The perft routine in Maverick is almost fully debugged! I believe this is an important milestone in any chess engine’s development. It’s really the first time the code “plays” chess, in the sense it generates moves, make and un-makes the moves, and iterates up and down the search tree.
I also think the speed of the perft routine is significant and is a measure which can be used to compare engines. Now some people will disagree with me but here is my logic:
Validation of Structure: The structure of a chess program could be defined as how the board is represented and the way moves are generated and stored. This impacts the overall speed of an engine. A perft routine is a good measure of manipulating this chess board structure. Clearly there are other factors, most notable the size and complexity of the evaluation function. But I would even argue a fast perft implementation is a indicator of a chess structure which can support a good evaluation function. If you think about it, any half decent evaluation function must iterate over the squares and find some proxy for mobility. At a basic level this is what is happening in a perft routine. So I would argue a fast perft speed is an indication of a solid foundation upon which a strong chess engine can be developed.
Difficult to “Fiddle”: Some people talk about an engine being “fast” based on the self reported measure of “number of nodes processed per second’. The problem with nodes per second as a measure of speed is the definition of a node. There is no standard definition of a node. Some engine authors definite it as a call to the “alpha-beta” routine, while other base it around the make / undo move routines, and then again others use the “generate-move” procedure. There isn’t one standard. And the measure can easily be fiddled. This is not the case with perft. There are only really two ways to count the number of nodes; one being the number of leaf nodes, and the other is the total nodes (internal and leaf). It would seem the standard measure is the number of leaf nodes.
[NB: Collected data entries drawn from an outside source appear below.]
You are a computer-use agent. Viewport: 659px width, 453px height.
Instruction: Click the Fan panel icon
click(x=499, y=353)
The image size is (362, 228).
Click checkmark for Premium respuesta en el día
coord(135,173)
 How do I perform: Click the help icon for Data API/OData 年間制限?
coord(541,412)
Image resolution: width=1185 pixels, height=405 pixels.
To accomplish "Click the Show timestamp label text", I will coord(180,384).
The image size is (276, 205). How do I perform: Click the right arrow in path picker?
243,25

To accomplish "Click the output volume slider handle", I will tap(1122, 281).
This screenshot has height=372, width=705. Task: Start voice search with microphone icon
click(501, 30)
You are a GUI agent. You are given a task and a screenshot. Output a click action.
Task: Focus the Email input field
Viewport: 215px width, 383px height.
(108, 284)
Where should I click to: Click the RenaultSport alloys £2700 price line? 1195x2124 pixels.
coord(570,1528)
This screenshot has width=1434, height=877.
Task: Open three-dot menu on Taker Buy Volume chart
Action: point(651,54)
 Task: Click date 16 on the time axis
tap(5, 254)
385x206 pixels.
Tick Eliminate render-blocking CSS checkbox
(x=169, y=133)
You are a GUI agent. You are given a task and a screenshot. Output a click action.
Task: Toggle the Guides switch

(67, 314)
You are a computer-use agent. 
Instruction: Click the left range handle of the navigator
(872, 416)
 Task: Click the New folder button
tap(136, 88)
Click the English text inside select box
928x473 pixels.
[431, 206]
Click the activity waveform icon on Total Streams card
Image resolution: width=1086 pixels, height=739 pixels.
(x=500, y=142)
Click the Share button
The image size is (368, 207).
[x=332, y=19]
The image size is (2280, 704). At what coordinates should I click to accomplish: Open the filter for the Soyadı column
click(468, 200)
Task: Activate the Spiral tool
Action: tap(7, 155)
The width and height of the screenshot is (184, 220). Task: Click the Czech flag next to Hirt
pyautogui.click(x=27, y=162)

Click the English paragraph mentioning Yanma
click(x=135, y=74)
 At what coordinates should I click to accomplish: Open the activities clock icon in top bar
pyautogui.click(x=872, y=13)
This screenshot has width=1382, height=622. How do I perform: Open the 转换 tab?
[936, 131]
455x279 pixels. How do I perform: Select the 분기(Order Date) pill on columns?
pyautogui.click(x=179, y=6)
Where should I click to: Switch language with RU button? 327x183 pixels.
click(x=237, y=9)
Having said it’s difficult to fiddle there are three distinct approaches to perft routines and each one impacts the speed:
Make & Unmake All Moves: Most chess engines generate pseudo legal moves. These are moves which are generally legal but may expose their king to a discovered attack and so are not actually level. The reason chess engines generate pseudo legal moves is to save the time checking to see if there is a discovered check (which is costly) and may not even be required is there is a “cut-off”. So the test for the discovered check is often carried out as part of the “Make-Move” routine. The simplest perft implementation simply iterates through the depths generating the moves, make and unmaking each move in turn and counting the number of nodes. This is the slowest type of perft implementation. I regard this type of perft as a measure of the efficiency of the make and unmake routines, since this is the task which is carried out the most.
Counting Legal Moves at The Leaf: In contrast to the first method, another approach is to generate only truly legal moves. In this approach a lot of time can be saved at the leaf nodes by simply returning the number of moves generated (without having to make and unmake each one). The cost is a slightly more complex move generator which must detect potential discovered check. In general this approach will be quite a bit faster than the first approach. I regards this approach as a measure of the efficiency of the move generation routines.
Hashed Moves: In a perft search many transpositions occur. This means the whole search can be significantly sped up by hashing the results and storing them in a hash table. If the position reoccurs in the tree, the number of nodes in the sub-tree can be retrieved from the hash table and there is no need to search the sub tree. I have not implemented this in Maverick.
Parallel Search: This is not something I have implemented in Maverick but the speed of the perft routine could be improved by implementing a parallel multiprocessor search.
Initial Perft Speed Results:
Based on the above logic I was eager to see how fast the new bitboard structure is compared to Monarch, which used a letter-box data structure. Monarch isn’t by any measure a fast searcher, so I was hoping for a speed improvement. The position I used is from:
FEN: r3k2r/p1ppqpb1/bn2pnp1/3PN3/1p2P3/2N2Q1p/PPPBBPPP/R3K2R w KQkq –
The number of leaf nodes to a depth of 5 ply deep is 193,690,690. Monarch’s perft routine is of the “make / unmake all moves” type. It managed to crank out the
six five ply perft for the above position in 71.5 seconds on my Core i7 2670QM running a 2.2 GHz. To my surprise Maverick blew this away with a time of only 16.3 second. This is 4.3 times speed up – woohoo!! Maverick’s legal move generator approach completed perft 5 in exactly 5.0 seconds.
Both engines were compiled using Microsoft Visual Studio Express 2012 in 32 bit mode. I imagine there will be a reasonable speedup when I move to 64 bit and add the SSE bit-twiddling routines. This is a much bigger speed-up than I anticipated and illustrates the superiority of the magic bitboard approach.
What type of perft routine does your engine employ and how fast is it?